● Extracto del documento:
A veces me iba, sin certeza alguna de cuándo regresaría, aunque él me seguía cuando podía y, cuando no, me esperaba. Porque más de una vez le dije que su amor me había devuelto un hogar: mi hogar era él. ¡Le estaba tan agradecida!
Siempre supo que yo volvería junto a él, a esconderme en sus robustos brazos, que me protegían del mundo y de mí misma.

Me enseñó a quererme. Os sonará estúpido, pero es algo difícil de aprender, pero supo ser mi maestro, mi amante y mi amigo, alguien con quien conversar cuando los muros de mi casa se hacían cada vez más pequeños y la realidad comenzaba a desvanecerse frente a mí. “Venga, recuesta la cabeza en mi pecho” susurraba, entonces sus latidos le devolvían el sentido a las cosas que me rodeaban.

La inestabilidad que me caracterizaba era algo con lo que él aprenció a vivir; a veces reía y me decía que estaba loca. Y bueno, tenía razón, sí, pero además era libre, y a él le encantaba mi libertad interior, y mi constante indecisión, y mi mente camaleónica… y mi locura.

Porque sabía que los locos son los únicos capaces de amar con locura,

y yo le amaba más que todas las putas a las que él había conocido.


viernes, 4 de enero de 2013

Nacer, amar, morir

Agarro el reloj con los ojos entreabiertos y miro la hora. 3:26 de la mañana. Me ha despertado el estómago; son los nervios los que taladran mis adentros. Acomodo la almohada porque sé que en mitad de la noche no la voy a distinguir de ti, así que la coloco entre mis brazos intencionadamente para disminuir el vacío. Pasan unos ocho minutos con los ojos cerrados hasta que estiro el brazo para coger la botella de agua. Me pregunto por qué tengo siempre dos o tres botellas de agua en mi mesilla de noche en lugar de una sola de algún buen whisky. Cardhu, por ejemplo. Recuerdo que tengo una en el salón y me giro para después darme cuenta de que no estoy dispuesta a levantarme por nada del mundo. Vacilo un instante... "Sí que lo haría. Me levantaría si tocaras en mi ventana. Pero eso no sucederá. No esta noche", me digo mientras miro hacia el techo blanco y uniforme de mi habitación.  ¿Qué me pasa?

Datos de anclaje en coordenadas de píxeles
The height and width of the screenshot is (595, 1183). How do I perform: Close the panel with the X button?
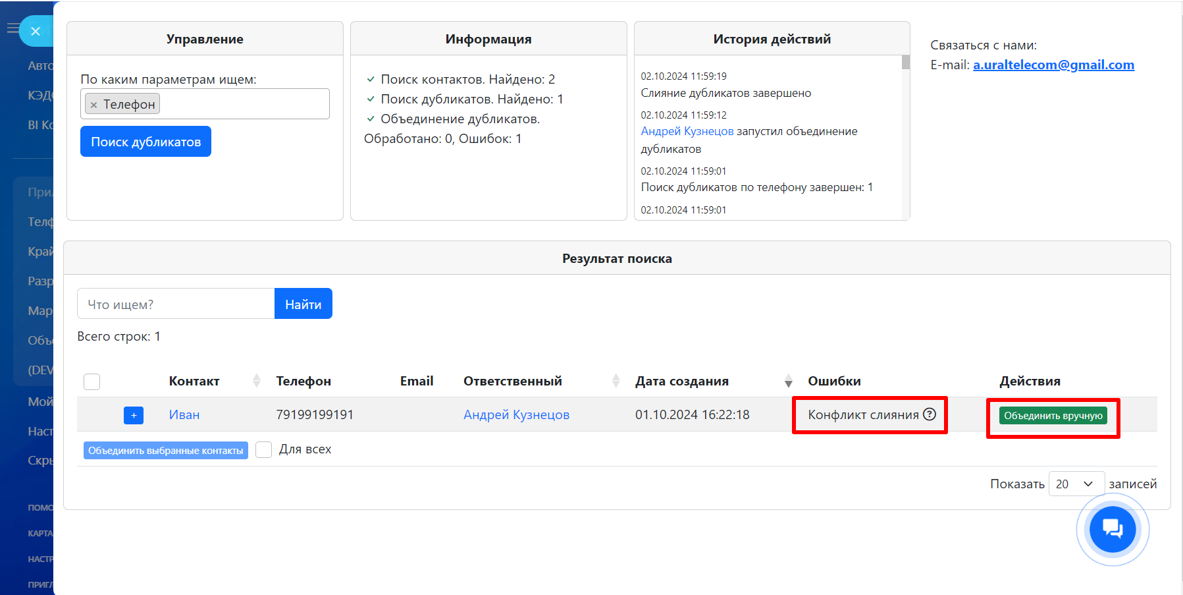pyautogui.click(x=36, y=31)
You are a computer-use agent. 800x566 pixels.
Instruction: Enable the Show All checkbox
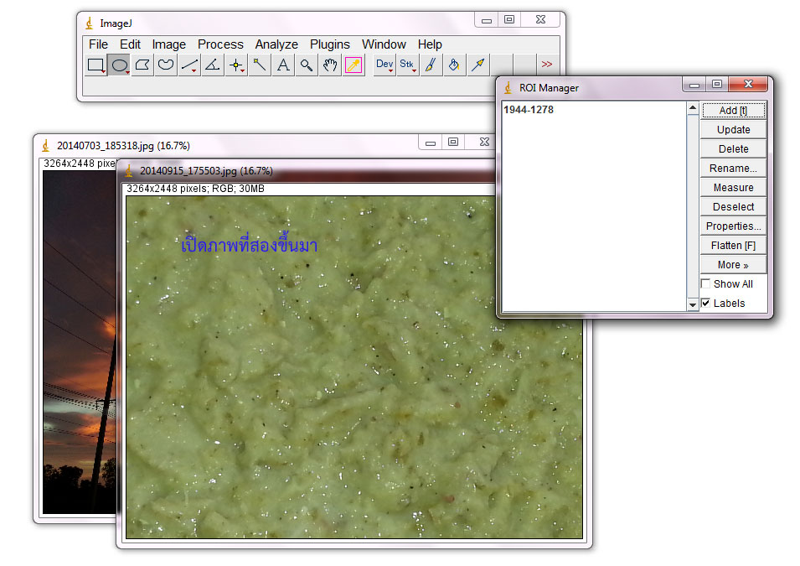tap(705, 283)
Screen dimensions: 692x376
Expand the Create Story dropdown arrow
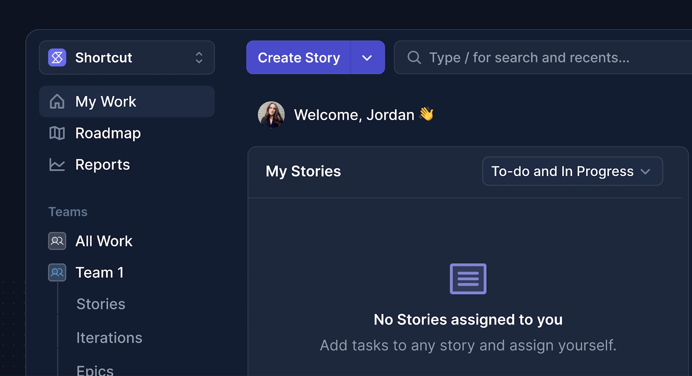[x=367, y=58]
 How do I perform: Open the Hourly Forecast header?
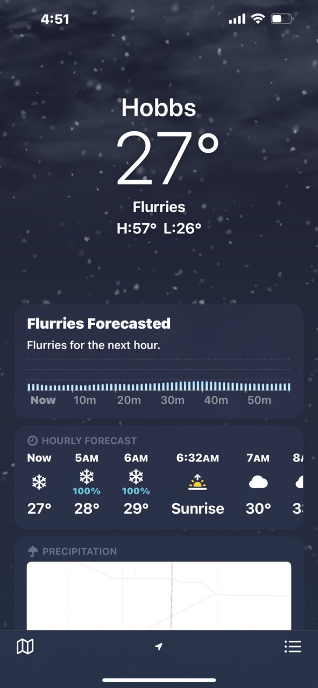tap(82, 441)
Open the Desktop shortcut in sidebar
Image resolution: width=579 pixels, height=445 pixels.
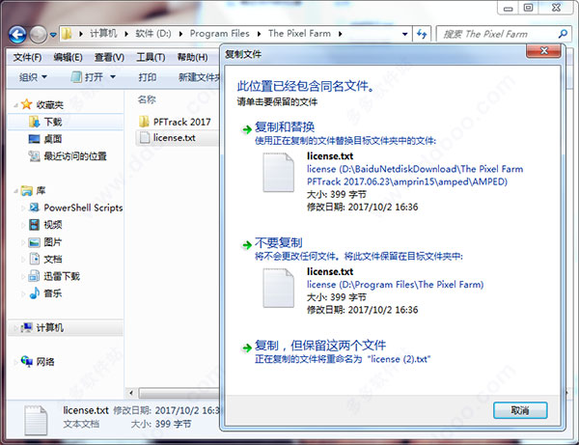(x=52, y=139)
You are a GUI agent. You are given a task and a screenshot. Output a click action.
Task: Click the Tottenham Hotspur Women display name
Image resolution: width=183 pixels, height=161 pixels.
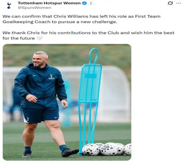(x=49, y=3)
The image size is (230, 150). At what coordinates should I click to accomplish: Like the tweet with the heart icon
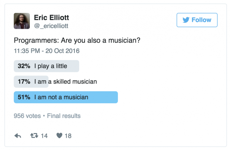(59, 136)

---

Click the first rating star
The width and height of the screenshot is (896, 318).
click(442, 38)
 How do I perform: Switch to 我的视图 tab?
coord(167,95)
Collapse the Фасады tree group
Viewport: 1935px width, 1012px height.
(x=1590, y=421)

==

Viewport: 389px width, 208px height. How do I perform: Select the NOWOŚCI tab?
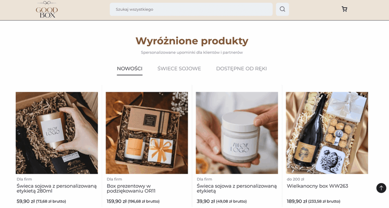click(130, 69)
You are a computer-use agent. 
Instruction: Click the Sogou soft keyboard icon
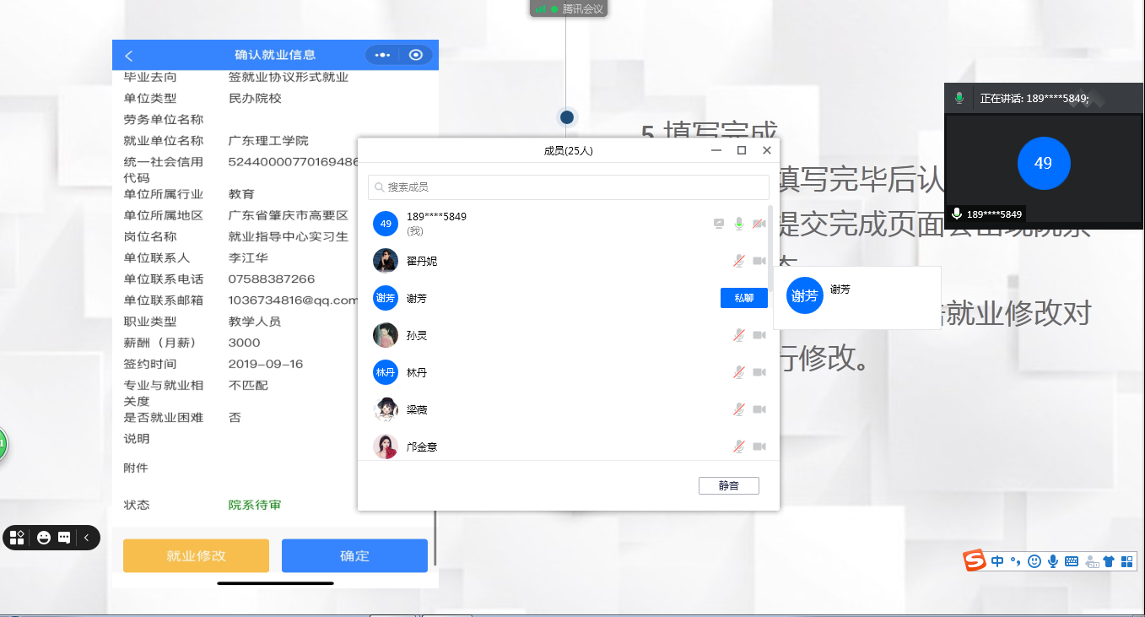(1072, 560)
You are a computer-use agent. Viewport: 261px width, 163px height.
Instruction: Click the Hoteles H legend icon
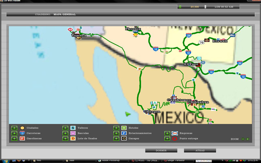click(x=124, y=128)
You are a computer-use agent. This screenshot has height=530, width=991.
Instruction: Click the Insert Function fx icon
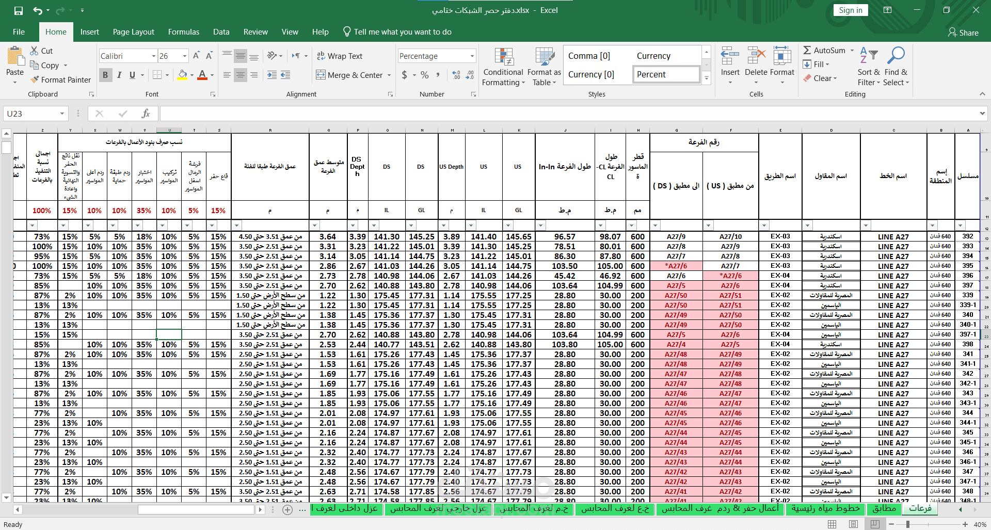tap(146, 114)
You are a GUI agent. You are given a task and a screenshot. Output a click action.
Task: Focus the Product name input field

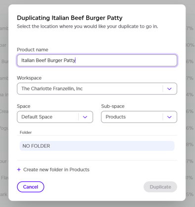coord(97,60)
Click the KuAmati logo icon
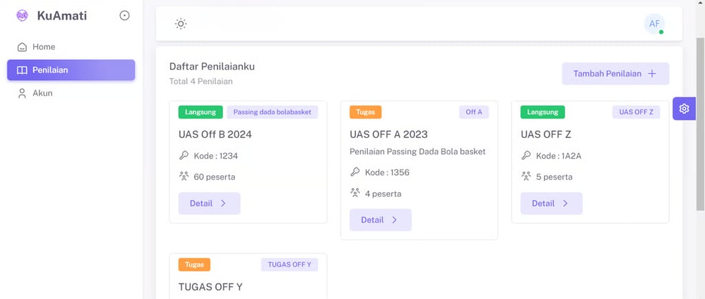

● Requisitos de la tarea:
**A)** En el extracto, ¿qué hora marca el reloj cuando quien narra lo mira en «Nacer, amar, morir»?
**B)** Prosigue el extracto sobre la noche de insomnio a partir de su última frase, en primera persona y con el mismo tono.
Los ítems no son necesarios para resolver nada.

● Respuestas esperadas:
**A)** Las 3:26 de la mañana.

**B)**
La tenue luz y los pinchazos en el estómago hacen que me sienta como quien yace en la camilla de la última y olvidada habitación de un hospital. Decido llevarme al cuello los dedos índice y corazón para comprobar el estado de mi pulso. O incluso para saber si hay latidos. Pero sigo viva. Luego recuerdo que de amor nadie muere... o tal vez sí. Yo creo que sí, pero por dentro.

Me vuelvo a girar y veo un teléfono antiguo que está junto a las inservibles botellas de agua que ya podrían ser de algún buen whisky. Cardhu, por ejemplo. Me dispongo a oír la señal durante unos diez segundos y cuelgo rápidamente. Es poco probable que me haya intentado llamar justo en ese instante, quiero creer.

La vacuidad de mi cama es un agravante más para mi dolor de estómago. Además está el frío. El frío nos vuelve a todos, inevitablemente, muy poéticos. Pero a mí ya no me quedan más poemas que componer, así que enciendo la calefacción con la esperanza de que vengas y la apagues antes de que muera de calor. Aunque la alternativa no parece tan dolorosa.
Te recuerdo y cierro los ojos. Cierro los ojos y te recuerdo. Pero la fe de que aparezcas se escurre entre mis dedos que resbalan por la calefacción que ya está empezando a funcionar. Aunque no para darme calor, sino para matarme. 

Y, mientras me voy quedando dormida, devuelvo mis dos dedos al cuello para comprobar si sigo viva. Así es. Parece que va a ser una muerte lenta, de esas en las que el corazón agoniza y se culpa de haberse abierto en canal aún sabiendo que será desgarrado a dulces dentelladas.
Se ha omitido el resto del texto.